-------- RECORDS FOR THIS TASK

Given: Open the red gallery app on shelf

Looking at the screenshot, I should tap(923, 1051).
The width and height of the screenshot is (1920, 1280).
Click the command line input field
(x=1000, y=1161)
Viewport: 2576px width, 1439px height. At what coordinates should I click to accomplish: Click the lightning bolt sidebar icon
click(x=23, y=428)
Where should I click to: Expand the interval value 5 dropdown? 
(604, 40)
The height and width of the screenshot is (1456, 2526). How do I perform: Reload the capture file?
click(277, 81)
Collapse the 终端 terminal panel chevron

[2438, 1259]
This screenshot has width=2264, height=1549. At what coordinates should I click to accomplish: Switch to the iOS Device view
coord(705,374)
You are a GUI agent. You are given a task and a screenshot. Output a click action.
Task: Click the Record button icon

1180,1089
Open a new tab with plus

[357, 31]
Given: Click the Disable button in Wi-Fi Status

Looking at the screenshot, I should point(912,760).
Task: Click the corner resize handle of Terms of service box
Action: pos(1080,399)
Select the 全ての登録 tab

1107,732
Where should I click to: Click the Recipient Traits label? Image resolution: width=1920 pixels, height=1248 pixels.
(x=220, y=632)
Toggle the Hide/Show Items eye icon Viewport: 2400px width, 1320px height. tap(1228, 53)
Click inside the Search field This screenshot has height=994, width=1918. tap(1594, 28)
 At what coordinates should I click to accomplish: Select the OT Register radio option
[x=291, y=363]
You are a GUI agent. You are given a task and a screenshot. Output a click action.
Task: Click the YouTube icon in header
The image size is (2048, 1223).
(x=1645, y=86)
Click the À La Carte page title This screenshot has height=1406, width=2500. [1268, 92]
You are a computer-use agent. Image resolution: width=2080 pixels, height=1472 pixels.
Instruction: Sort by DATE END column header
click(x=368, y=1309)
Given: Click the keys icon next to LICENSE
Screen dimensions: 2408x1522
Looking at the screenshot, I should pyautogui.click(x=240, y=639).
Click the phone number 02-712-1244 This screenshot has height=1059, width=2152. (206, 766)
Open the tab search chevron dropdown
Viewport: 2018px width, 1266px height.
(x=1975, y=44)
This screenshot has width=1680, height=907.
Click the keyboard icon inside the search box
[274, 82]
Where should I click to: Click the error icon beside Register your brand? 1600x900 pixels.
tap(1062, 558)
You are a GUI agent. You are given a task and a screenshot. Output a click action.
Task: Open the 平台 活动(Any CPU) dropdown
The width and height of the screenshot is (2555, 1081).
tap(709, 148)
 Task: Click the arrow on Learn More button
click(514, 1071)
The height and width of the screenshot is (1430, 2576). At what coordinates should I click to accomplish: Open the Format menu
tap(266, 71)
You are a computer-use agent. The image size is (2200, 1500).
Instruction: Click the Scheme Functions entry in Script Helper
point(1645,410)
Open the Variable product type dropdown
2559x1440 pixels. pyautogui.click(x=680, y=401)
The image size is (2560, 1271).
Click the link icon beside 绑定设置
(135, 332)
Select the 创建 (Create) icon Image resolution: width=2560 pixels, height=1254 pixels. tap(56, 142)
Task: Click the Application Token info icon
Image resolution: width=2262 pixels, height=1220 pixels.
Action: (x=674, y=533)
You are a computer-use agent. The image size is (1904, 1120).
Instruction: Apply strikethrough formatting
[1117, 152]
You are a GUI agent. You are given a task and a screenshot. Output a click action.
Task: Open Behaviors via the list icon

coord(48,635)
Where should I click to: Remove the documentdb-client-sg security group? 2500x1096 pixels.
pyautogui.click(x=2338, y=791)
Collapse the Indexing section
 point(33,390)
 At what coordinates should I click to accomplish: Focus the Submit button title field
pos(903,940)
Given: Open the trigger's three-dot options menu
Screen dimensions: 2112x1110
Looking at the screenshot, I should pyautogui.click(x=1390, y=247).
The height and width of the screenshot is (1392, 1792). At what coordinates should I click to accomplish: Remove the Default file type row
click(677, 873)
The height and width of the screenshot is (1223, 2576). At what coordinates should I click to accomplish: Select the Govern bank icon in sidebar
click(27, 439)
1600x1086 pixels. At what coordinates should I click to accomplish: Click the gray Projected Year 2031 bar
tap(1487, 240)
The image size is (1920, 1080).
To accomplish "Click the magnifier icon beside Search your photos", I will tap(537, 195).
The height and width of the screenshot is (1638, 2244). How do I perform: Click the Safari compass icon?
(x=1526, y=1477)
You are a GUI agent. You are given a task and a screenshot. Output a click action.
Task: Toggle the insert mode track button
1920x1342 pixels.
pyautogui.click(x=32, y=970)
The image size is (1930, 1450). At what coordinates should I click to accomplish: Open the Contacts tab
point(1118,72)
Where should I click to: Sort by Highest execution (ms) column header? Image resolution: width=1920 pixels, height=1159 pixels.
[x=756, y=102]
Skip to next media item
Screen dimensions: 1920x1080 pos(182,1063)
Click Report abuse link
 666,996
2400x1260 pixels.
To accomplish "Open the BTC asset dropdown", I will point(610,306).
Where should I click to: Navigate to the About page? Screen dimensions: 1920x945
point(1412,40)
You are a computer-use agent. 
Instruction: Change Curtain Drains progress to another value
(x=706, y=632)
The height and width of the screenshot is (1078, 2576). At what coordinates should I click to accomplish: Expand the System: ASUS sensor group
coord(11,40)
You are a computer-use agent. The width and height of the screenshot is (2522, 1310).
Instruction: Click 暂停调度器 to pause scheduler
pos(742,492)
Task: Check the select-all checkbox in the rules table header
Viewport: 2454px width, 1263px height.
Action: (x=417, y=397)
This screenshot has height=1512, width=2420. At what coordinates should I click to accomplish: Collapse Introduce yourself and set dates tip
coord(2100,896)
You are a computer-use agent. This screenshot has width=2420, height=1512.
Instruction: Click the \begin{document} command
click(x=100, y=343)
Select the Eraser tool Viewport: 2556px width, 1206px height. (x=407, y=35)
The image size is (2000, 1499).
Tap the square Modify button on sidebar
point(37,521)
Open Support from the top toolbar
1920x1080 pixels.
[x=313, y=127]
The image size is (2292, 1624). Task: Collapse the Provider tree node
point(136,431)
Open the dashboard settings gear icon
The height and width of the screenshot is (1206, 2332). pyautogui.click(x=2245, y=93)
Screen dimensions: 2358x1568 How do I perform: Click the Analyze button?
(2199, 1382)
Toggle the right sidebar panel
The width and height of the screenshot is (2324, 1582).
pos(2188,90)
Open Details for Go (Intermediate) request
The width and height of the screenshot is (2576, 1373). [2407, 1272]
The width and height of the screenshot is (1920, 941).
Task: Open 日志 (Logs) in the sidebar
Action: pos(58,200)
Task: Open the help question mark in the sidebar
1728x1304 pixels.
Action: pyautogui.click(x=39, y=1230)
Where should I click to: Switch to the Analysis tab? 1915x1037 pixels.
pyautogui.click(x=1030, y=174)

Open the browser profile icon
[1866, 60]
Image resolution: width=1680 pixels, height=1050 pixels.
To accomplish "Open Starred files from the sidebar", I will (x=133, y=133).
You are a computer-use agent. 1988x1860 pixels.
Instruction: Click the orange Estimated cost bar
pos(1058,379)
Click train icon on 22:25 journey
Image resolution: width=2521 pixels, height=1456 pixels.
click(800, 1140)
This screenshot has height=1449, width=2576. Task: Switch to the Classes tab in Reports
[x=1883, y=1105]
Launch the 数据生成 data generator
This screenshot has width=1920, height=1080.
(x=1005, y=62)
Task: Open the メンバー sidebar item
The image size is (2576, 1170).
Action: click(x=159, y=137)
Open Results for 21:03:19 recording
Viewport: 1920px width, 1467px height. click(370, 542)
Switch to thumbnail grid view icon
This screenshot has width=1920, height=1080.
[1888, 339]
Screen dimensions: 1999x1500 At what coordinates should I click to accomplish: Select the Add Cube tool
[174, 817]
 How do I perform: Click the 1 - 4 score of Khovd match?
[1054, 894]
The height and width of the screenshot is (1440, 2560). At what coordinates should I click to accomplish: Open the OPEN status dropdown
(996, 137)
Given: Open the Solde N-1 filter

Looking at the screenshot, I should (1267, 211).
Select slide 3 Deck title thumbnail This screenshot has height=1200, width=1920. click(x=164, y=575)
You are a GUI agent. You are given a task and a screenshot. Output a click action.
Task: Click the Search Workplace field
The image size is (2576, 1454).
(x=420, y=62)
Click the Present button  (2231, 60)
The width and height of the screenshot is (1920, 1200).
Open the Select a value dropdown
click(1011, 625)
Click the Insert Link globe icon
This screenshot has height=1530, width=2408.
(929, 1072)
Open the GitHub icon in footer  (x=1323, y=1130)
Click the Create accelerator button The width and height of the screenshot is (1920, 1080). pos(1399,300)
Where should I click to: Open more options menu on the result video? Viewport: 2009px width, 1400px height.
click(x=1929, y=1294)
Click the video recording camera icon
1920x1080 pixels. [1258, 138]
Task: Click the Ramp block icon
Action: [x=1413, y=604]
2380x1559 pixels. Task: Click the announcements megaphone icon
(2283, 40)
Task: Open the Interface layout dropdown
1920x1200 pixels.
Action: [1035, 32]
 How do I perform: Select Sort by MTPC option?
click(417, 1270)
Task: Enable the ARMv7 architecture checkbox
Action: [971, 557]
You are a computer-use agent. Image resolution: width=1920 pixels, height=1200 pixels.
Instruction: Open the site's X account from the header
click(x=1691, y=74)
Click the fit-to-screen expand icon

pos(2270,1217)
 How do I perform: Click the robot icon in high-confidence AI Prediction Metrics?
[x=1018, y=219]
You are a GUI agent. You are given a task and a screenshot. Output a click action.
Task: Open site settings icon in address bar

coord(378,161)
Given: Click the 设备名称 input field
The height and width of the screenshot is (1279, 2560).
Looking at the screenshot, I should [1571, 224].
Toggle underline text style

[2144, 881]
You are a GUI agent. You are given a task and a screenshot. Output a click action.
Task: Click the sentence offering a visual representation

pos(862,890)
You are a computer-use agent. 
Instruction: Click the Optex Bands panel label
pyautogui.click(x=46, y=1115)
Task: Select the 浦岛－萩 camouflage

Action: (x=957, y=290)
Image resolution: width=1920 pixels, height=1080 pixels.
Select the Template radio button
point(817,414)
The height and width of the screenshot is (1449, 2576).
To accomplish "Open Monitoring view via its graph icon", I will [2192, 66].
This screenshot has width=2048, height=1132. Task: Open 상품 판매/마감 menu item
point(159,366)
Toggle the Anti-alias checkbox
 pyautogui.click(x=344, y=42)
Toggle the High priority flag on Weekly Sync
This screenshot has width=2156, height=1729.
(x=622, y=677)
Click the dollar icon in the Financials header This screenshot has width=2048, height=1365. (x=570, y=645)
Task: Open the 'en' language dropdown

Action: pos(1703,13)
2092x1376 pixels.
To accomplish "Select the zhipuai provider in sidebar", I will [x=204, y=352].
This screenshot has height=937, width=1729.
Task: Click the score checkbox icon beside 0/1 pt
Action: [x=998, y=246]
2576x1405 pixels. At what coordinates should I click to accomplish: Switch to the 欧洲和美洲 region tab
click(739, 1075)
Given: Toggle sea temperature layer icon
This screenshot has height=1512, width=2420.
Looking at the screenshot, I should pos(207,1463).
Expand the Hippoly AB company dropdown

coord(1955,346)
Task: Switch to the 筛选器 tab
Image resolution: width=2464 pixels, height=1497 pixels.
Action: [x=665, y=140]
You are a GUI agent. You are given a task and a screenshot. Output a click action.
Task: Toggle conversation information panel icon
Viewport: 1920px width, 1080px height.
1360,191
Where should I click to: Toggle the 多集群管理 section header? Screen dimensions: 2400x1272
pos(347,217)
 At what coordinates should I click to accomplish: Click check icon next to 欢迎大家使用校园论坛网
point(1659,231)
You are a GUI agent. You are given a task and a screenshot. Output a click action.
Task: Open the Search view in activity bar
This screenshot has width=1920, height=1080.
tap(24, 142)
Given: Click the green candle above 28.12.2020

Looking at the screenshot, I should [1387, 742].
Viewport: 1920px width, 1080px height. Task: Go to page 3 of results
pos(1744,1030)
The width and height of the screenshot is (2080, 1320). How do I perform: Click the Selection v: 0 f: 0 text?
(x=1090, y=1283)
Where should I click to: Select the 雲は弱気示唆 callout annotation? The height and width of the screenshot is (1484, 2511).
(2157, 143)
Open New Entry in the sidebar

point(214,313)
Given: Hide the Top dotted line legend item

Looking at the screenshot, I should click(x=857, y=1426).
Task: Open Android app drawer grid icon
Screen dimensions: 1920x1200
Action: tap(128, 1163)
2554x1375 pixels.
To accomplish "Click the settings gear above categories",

----------------

| ACTIVITY |
All lines with the word "Create" are needed; pull them from the entries and copy each.

| EXERCISE RESULT |
Select the 创建 (Create) icon Image resolution: width=2560 pixels, height=1254 pixels. tap(56, 142)
Click the Create accelerator button The width and height of the screenshot is (1920, 1080). pos(1399,300)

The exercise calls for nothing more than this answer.